Traditional farming methods may fall short of meeting these escalating needs. Artificial intelligence (“AI”) is emerging as part of the solution and a trailblazer in the agricultural industry’s technological evolution. AI’s applications in agriculture are already widespread, covering domains such as real-time monitoring, harvesting, processing, crop production, marketing, weed detection, yield prediction, crop quality control, and many more.

However, before dubbing AI the savior of agriculture, we must acknowledge the most significant risk associated with its use: liability for AI’s performance within the agricultural industry. AI-driven machinery like tractors or robots can inadvertently cause damage to crops, livestock, or even farmworkers. Analytical AI tools that predict weather patterns or optimal harvesting times can also make incorrect decisions, negatively impacting crops and yields. This raises the pivotal question: who should be held responsible for the damage caused by AI’s actions? Should it be the manufacturers, programmers, or users?

Historically, manufacturers and robot programmers are held liable for damage caused by a robot only if they could have reasonably foreseen such harm or if it occurred due to their negligence. In the case of Jones v. W + M Automation, Inc., the court ruled that the equipment manufacturer was not liable for the damage caused by the robot as they had produced “only non-defective component parts”. This implies that manufacturers who comply with regulations will not be held liable for the resulting damage.
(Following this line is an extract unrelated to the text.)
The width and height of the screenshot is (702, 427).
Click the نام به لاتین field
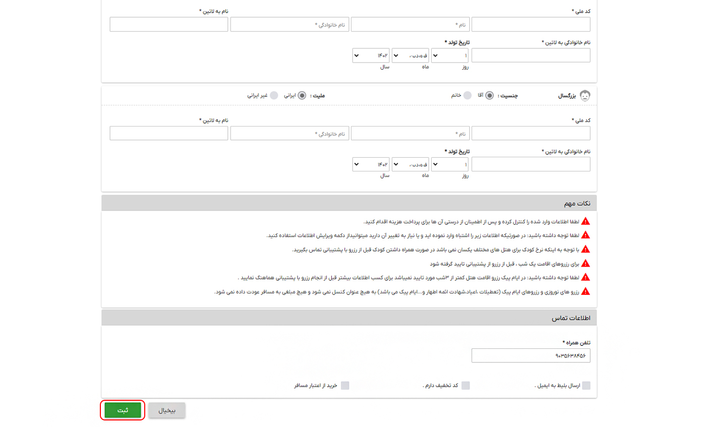coord(168,24)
However, even if the manufacturer had anticipated the possibility of harm, establishing a causal link between AI’s actions and the ensuing damage presents a challenge. The injured party must prove a causal link between AI’s actions and the resulting damage to claim compensation. Given the complexity of AI systems and their constant evolution, this proof can be particularly difficult to establish. Addressing this issue calls for introducing new regulations, such as shifting the burden of proof to the AI manufacturer, implementing mandatory AI damage insurance, presuming causation, and others. The European Union has already taken strides toward regulating AI and liability through the Artificial Intelligence Act and the AI Liability Directive.

Another potential regulatory approach involves distinguishing between the actions of machines under human control, like driving vehicles, and autonomous AI actions, such as crop protection spraying, when determining liability. This distinction would require specific provisions for (i) machine operators, (ii) machine manufacturers, and (iii) software providers. A clear delineation of responsibilities would facilitate liability determination. However, any unauthorized hardware or software modifications might shift the responsibility back to the machine owners.

The liability issue can also be addressed through contractual agreements. Here, responsibility can be transferred from machine manufacturers and programmers to machine operators in case of accidents or damage resulting from equipment operation. As manufacturers strive to mitigate liability risks, such provisions are likely to become common. However, the full validity of these provisions remains untested in court, leaving their interpretation – enforceable or void – uncertain.

The question of liability holds great significance for farmers as AI technology becomes increasingly integrated into agriculture. Farmers, eager to be well-informed about potential business risks, and insurance companies, aiming to understand the risks linked with AI in agriculture, both seek clear direction. Specifically, insurance companies need to identify the scope of coverage necessary for AI-related damages. Therefore, it’s recommended that liability issues be regulated through contracts between farmers and AI manufacturers, especially for AgTech solutions incorporating AI. This becomes crucial in countries where specific laws governing this area are lacking. A commonly adopted practice involves incorporating strong compensation and liability limitation clauses on the service provider’s side, while detailing the farmers’ responsibility to provide data of suitable quality and quantity.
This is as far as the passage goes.